## Work to do
Copy the text of all the records below word for word, leaving out the pictures.

....

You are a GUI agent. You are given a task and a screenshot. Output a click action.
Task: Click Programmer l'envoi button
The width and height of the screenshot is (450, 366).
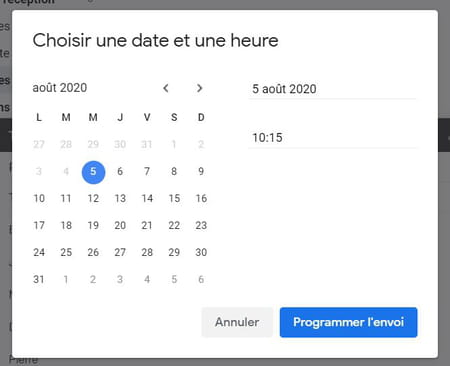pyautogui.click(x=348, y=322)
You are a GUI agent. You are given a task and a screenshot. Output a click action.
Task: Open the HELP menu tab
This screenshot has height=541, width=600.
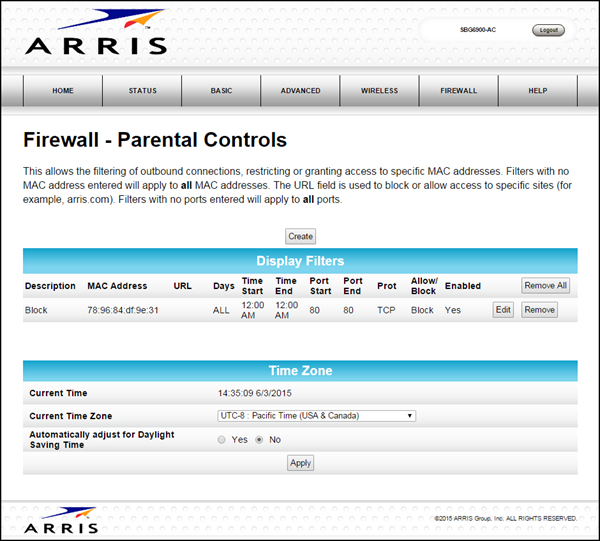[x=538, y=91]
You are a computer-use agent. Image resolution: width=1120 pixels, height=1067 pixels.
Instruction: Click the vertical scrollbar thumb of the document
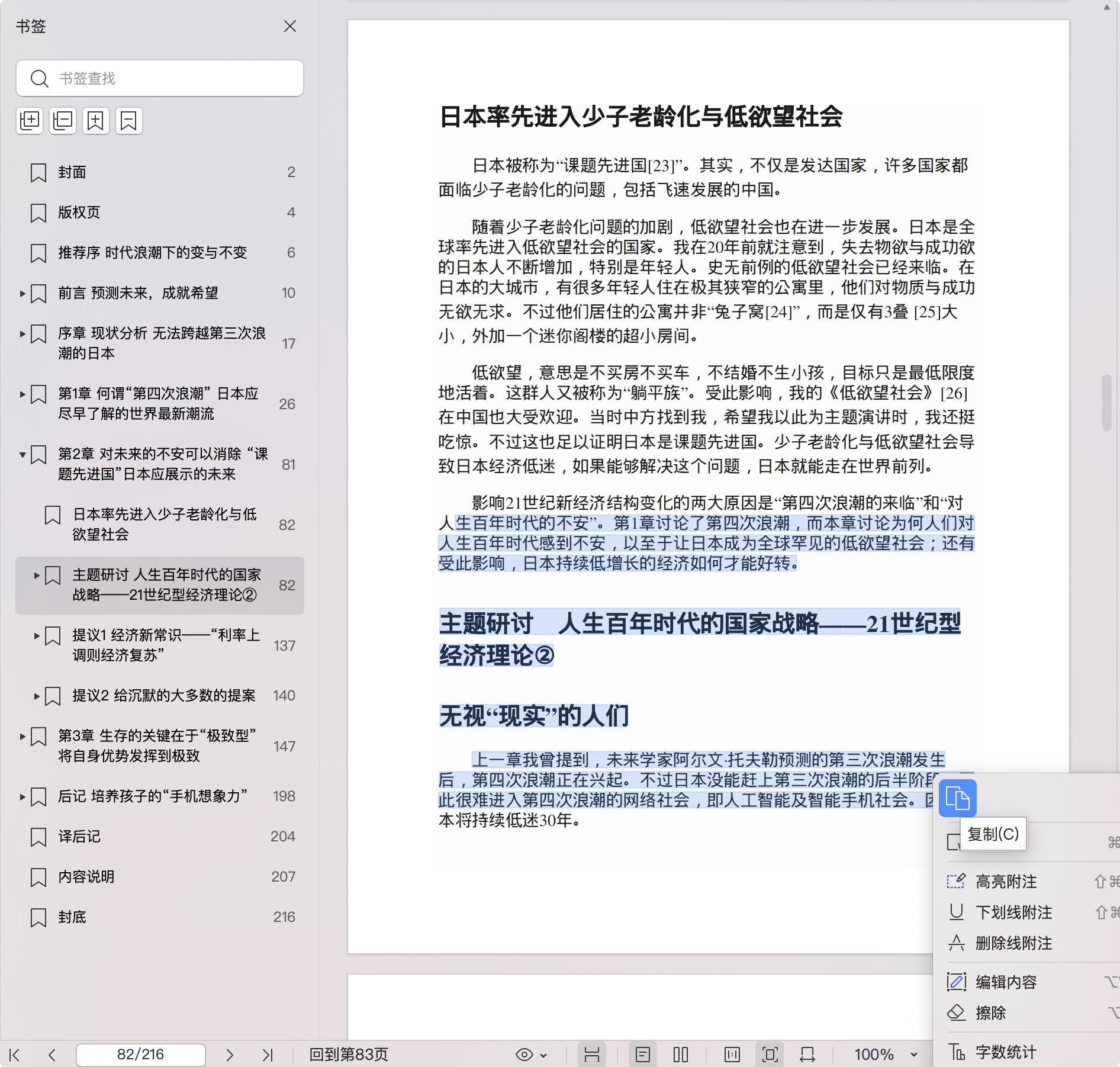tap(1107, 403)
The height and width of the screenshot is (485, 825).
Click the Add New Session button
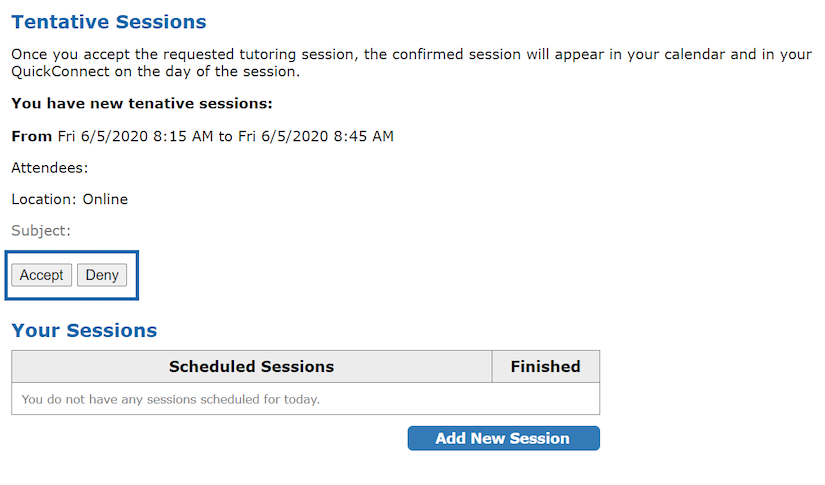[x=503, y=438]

....

## Finished answer
You are a GUI agent. You are given a task and a screenshot. Output a click action.
Task: Click Programmer l'envoi button
The width and height of the screenshot is (450, 366).
pyautogui.click(x=348, y=322)
You are a GUI agent. You are given a task and a screenshot. Output a click action.
Task: Open the HELP menu tab
This screenshot has height=541, width=600.
[x=538, y=91]
You are a computer-use agent. Image resolution: width=1120 pixels, height=1067 pixels.
Instruction: Click the vertical scrollbar thumb of the document
tap(1107, 403)
The height and width of the screenshot is (485, 825).
Click the Add New Session button
[x=503, y=438]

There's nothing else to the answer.